++++ SUPPLIED TEXT

Once they are trained, is there any followup training and is 
anybody working with those units in dealing with problems?
    General Pace. Mr. Chairman, thank you.
    We have had refresher training with the first two 
battalions that were trained, and it would be a normal part of 
a sustainment to send back teams of about 8, 10, 12 individuals 
who assist to make sure that the trainers who we--have been 
trained are still executing properly.
    So although I don't have that planned beyond these three 
battalions into the following year, because that still is a 
resource allocation decision to be made by the current 
administration, that would be a reasonable thing to continue to 
    Mr. Souder. One of the concerns that popped up in a number 
of the testimonies is whether or not there is helicopter pilot 
training; and the helicopter pilots are the largest group 
contracted out, is that correct?
    General Pace. Yes, sir.
    Mr. Beers. With respect to the military helicopters, the 
UH-1N program has been funded and supported by the INL budget 
line. And we have used the INL air wing as the support entity 
that does that, and they do use Dyncorp, and some 
subcontractors actually implement that program in the field.
    We chose that route--that is, we, the U.S. Government chose 
that route, at a time in the fall of 1999, when it was a 
question as to who had the funds and who could move the 
quickest with respect to their authorities in order to 
undertake that program.

++++++++
++++ GIVEN ENTRIES

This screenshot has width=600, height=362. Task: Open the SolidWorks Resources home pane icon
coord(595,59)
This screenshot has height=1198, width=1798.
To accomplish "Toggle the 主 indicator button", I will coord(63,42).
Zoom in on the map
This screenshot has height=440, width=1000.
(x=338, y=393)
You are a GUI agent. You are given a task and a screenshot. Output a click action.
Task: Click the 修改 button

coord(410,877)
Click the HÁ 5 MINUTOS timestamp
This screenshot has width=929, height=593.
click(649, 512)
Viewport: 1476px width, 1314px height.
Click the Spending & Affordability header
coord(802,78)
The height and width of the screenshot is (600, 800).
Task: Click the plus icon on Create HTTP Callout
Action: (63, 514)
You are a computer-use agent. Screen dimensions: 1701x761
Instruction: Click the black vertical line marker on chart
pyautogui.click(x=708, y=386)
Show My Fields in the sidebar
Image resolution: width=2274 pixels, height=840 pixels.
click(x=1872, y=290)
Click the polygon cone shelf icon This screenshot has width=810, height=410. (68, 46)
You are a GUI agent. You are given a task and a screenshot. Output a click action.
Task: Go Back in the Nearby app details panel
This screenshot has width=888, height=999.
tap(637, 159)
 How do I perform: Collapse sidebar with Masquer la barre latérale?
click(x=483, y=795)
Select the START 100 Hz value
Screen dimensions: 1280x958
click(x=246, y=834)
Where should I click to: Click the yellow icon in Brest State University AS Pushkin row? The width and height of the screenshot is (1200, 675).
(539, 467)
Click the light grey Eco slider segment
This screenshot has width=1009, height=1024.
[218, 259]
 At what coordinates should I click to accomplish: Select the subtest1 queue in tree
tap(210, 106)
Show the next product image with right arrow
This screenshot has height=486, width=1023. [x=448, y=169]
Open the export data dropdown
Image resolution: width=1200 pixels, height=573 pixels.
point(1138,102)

++++++++

TASKS AND EXERCISES:
**A.** According to the hearing transcript, when did the U.S. Government choose the route for the military helicopter program?
**B.** Retype the hearing transcript from "So although I" up to and including "in the field.".
The data above is separate material and has no connection to the hearing transcript.

RESPONSES:
**A.** In the fall of 1999.

**B.**
So although I don't have that planned beyond these three 
battalions into the following year, because that still is a 
resource allocation decision to be made by the current 
administration, that would be a reasonable thing to continue to 
    Mr. Souder. One of the concerns that popped up in a number 
of the testimonies is whether or not there is helicopter pilot 
training; and the helicopter pilots are the largest group 
contracted out, is that correct?
    General Pace. Yes, sir.
    Mr. Beers. With respect to the military helicopters, the 
UH-1N program has been funded and supported by the INL budget 
line. And we have used the INL air wing as the support entity 
that does that, and they do use Dyncorp, and some 
subcontractors actually implement that program in the field.